Since the topic of Ted’s story was centered on his relationship with two prostitutes and their family - I will address that first. I spent many hours at night walking the streets. Time change does that. Even after a full day - I would have trouble sleeping till 1 or 2 o’clock in the morning. My hotel was located on a main blvd - one end is at one at the zoo, and at the other end the old Presidential Palace, with the American Consolate near the middle. During certain evening hours it was impossible for me to walk 4 blocks down that street without a usually beautiful young woman or many times two young women ride up on her motorbike and offer services. Now I never did what Ted did - but because I was there to see someone I cared about. And doing anything hurt that relationship was not something I was going to do. But had I not had that holding me back - I would have certainly have been tempted. Here in America the average prostitute working on the street is not something of beauty. There - many were beautiful. And being 40 - and having a beautiful woman who is probably only about 19 or 20 offer to have sex with you for less than than what a medium price dinner in the USA would cost is tempting. I confess - I enjoyed the attention they gave me. Even if I never said yes, I still enjoyed it.
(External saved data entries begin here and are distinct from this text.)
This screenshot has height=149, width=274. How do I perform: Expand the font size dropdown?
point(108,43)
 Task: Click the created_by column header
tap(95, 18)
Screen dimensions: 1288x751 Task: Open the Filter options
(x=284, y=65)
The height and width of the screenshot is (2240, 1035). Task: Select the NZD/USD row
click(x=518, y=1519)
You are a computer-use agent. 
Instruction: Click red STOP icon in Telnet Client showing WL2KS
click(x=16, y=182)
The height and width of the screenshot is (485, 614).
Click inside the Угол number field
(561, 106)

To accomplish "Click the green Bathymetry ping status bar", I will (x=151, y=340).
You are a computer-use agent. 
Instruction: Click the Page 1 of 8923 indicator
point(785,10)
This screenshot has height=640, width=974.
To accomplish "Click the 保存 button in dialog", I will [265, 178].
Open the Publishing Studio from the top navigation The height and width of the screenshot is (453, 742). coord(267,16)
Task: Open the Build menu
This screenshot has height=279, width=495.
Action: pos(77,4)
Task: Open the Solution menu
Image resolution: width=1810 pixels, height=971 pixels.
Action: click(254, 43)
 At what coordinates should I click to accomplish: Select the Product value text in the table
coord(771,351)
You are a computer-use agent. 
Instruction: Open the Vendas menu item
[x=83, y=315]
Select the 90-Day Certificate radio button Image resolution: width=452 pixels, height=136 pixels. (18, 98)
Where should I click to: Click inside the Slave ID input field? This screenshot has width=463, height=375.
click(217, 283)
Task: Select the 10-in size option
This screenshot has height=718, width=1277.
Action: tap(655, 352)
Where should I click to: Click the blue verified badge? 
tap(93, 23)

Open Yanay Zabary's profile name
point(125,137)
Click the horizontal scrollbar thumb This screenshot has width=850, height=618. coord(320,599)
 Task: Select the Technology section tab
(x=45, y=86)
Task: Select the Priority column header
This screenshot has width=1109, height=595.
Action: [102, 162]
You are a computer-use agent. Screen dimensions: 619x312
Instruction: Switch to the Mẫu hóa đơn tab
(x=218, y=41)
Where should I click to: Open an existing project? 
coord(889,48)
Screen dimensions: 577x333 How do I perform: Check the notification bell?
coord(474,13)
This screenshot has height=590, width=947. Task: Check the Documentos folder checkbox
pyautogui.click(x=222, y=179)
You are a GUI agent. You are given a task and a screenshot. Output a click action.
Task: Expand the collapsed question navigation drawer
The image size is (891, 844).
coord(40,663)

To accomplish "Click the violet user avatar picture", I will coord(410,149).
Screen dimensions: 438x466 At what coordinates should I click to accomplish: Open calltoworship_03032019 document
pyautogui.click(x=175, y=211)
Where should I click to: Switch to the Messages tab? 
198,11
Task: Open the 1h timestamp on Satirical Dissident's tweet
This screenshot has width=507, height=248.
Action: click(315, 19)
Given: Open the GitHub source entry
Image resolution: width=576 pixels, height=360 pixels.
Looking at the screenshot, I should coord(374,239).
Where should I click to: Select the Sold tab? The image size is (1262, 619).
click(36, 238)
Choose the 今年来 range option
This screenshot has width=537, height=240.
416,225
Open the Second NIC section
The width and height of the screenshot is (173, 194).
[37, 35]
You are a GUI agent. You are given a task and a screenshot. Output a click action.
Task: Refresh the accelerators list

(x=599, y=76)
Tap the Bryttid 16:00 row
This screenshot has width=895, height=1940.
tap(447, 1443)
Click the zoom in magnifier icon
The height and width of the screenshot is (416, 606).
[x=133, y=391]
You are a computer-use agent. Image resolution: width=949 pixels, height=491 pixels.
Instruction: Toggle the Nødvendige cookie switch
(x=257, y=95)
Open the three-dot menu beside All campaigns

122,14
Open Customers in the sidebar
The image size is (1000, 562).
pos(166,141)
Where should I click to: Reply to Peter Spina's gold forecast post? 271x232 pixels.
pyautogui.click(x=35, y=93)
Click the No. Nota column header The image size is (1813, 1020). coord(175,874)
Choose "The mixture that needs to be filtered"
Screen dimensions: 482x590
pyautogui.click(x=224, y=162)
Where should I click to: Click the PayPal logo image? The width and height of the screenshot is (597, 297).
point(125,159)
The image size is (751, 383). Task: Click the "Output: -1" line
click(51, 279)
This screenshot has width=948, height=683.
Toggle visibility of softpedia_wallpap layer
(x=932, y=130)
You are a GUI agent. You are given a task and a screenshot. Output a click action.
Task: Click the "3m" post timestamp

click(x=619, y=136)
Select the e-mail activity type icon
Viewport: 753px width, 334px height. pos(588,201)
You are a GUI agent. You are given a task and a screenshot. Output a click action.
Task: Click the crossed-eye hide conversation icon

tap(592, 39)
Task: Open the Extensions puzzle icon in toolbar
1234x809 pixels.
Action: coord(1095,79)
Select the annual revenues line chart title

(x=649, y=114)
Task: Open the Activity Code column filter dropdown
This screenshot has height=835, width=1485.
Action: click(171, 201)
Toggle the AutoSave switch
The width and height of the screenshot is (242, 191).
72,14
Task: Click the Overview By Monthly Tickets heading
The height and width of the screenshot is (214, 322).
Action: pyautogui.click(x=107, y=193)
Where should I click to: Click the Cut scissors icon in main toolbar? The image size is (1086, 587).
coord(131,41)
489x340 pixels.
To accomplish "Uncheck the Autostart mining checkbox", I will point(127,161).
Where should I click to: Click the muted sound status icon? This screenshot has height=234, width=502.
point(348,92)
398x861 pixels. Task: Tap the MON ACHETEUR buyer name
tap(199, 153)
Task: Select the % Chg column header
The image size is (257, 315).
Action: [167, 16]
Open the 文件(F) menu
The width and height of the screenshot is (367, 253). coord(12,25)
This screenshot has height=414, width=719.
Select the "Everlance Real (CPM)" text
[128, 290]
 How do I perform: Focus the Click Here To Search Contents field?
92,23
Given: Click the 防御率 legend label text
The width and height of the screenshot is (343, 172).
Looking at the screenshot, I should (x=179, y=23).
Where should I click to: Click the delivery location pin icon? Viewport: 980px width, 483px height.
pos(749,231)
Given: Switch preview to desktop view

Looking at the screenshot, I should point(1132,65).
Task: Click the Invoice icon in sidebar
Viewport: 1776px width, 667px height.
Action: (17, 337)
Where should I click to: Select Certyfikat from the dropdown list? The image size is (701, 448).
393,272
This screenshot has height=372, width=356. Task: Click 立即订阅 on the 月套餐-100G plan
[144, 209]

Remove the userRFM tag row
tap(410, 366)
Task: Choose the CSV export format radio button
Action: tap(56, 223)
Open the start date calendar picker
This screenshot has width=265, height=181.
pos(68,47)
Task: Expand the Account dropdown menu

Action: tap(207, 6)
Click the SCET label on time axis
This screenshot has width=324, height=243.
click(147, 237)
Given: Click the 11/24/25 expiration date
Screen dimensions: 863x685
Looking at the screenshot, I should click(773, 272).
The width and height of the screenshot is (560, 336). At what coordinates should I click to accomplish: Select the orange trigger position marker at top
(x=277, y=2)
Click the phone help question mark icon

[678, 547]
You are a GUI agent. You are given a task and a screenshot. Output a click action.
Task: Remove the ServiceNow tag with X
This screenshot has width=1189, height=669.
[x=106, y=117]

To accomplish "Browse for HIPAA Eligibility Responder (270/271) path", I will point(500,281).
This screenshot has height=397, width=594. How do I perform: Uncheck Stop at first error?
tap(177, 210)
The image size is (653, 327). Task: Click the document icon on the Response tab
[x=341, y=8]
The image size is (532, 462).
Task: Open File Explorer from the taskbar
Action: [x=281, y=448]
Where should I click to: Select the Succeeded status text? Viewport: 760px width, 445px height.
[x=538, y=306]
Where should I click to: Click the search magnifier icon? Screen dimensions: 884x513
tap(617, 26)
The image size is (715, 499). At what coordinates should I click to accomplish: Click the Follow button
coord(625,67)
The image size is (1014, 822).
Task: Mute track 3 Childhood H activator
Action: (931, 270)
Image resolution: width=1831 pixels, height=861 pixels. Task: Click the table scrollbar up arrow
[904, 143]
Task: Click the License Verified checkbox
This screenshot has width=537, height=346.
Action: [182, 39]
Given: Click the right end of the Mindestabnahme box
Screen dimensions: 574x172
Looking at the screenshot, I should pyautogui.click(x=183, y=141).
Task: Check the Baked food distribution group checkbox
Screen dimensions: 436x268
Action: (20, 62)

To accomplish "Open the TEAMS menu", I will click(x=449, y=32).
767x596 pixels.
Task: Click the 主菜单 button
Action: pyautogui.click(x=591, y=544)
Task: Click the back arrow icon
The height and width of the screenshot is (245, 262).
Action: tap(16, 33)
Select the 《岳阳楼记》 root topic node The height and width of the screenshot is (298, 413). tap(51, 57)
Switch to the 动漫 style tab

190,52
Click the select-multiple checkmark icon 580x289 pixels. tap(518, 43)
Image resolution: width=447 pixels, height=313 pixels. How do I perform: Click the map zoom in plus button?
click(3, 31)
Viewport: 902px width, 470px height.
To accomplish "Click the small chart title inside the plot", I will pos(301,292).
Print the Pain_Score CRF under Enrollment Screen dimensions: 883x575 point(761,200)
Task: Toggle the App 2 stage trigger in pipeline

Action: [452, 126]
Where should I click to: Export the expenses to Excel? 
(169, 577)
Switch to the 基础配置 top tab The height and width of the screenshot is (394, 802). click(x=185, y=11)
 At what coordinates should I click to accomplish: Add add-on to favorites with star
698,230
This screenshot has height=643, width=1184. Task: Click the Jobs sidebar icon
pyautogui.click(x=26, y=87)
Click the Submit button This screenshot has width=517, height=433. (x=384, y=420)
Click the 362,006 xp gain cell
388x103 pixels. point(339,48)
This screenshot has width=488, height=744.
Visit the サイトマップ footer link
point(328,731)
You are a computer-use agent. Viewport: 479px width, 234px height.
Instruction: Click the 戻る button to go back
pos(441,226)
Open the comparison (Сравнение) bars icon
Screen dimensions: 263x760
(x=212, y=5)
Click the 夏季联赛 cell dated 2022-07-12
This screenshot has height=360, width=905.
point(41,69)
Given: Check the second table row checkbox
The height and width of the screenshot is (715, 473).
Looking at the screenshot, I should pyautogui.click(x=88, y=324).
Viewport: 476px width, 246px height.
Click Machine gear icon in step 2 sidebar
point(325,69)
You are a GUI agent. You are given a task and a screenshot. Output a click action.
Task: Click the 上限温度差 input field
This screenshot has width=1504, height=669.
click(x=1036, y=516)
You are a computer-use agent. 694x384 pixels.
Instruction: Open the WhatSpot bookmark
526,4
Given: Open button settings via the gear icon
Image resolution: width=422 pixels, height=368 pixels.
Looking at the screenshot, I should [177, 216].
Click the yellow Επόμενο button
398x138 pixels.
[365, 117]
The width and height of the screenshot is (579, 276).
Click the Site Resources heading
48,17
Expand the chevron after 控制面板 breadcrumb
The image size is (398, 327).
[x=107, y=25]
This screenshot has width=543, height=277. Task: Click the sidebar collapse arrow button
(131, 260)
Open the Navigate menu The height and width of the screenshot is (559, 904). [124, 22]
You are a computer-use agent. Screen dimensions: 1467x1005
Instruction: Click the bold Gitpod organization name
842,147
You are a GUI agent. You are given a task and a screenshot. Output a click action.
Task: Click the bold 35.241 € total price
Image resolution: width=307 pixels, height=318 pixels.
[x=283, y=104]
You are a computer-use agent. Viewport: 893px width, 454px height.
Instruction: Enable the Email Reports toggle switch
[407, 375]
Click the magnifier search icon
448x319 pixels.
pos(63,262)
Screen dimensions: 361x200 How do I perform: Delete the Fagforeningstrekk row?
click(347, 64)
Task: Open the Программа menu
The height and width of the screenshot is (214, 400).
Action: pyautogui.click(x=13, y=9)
Ok - as for the morals of it. Prostitution exists everywhere. Only difference is how hidden it is. Sai Gon has 7 million people in it. Notice I said “that street” - turn onto another street and the people I would encounter were not prostitutes. It was obvious that Sai Gon has it’s areas where it would be easy to find one. One particular corner next to the US Consolate and across from a kareoke bar is one such spot. Right next to my very modern high rise hotel. But that’s the same as big cities here. Here most of ours become one due to substance abuse or other problems (street prostitutes atleast). There, if you are poor, your options are limited. Men are still valued more than women. A poor family needs more than one income to survive - often several. And family obligation is very strong. I’m sure not all poor resort to prostitution - but I can understand some doing it. Not everyone can afford to have high morals.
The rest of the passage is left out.